Exercise requirements
Give back word for word every line from the one that includes "YAS Download Shortcut (85, 2092)" through the last line of the listing, and nothing besides.

Information given
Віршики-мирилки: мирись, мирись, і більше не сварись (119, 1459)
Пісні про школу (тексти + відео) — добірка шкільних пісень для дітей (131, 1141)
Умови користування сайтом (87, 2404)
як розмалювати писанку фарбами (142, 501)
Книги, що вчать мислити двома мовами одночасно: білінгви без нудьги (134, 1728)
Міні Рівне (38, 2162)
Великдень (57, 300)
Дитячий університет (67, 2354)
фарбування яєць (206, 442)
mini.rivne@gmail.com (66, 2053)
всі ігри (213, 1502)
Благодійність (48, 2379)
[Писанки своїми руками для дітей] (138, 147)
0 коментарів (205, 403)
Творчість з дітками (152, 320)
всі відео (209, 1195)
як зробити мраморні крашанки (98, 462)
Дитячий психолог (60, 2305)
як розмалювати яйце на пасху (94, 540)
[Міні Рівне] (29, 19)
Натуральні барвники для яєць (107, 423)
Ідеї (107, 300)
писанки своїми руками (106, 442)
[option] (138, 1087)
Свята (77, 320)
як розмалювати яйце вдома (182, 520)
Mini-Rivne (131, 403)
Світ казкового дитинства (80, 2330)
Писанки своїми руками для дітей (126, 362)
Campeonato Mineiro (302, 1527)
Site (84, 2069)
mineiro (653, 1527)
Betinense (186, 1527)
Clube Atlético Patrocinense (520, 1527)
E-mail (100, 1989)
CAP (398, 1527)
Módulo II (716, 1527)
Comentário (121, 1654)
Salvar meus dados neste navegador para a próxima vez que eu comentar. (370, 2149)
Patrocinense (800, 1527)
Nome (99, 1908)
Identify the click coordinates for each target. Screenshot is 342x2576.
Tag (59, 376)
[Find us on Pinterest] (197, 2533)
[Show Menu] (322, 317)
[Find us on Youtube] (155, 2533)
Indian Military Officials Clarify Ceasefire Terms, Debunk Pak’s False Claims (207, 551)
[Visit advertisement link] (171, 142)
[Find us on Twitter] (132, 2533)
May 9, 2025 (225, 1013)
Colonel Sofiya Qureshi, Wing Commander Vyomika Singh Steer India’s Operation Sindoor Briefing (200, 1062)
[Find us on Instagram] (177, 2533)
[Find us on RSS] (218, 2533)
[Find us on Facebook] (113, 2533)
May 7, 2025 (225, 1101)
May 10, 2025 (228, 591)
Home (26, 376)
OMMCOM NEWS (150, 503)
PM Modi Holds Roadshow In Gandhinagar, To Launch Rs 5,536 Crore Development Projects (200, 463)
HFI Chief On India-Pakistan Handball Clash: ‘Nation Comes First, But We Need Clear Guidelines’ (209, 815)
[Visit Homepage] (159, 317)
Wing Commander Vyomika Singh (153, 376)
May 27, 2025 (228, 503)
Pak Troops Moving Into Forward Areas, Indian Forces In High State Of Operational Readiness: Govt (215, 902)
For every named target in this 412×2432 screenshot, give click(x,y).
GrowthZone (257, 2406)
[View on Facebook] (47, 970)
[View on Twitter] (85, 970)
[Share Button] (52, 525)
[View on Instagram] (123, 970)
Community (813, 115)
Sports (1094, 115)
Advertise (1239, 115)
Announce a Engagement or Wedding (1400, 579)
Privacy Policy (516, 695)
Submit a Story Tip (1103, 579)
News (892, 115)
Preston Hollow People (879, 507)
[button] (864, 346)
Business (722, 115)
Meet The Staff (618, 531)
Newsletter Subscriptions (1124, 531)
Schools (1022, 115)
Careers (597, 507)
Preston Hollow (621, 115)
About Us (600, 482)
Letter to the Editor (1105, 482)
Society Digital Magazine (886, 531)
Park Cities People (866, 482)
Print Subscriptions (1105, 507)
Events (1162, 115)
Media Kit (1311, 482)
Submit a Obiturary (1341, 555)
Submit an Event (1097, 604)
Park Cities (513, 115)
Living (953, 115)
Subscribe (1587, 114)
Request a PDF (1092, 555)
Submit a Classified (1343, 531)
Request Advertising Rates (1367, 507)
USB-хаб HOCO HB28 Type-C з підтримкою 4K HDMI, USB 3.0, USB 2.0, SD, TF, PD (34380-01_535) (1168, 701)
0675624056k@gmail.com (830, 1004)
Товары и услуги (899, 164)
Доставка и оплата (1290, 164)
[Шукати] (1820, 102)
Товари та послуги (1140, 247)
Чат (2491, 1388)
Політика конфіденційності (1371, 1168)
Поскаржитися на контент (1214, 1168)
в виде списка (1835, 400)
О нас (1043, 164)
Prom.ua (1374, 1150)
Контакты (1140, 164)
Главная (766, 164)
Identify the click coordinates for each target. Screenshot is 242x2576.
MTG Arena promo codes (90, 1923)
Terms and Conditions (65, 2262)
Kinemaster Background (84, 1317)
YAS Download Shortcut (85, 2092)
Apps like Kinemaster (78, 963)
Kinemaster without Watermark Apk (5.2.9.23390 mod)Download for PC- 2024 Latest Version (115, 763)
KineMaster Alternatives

Written response
YAS Download Shortcut (85, 2092)
Apps like Kinemaster (78, 963)
Kinemaster without Watermark Apk (5.2.9.23390 mod)Download for PC- 2024 Latest Version (115, 763)
KineMaster Alternatives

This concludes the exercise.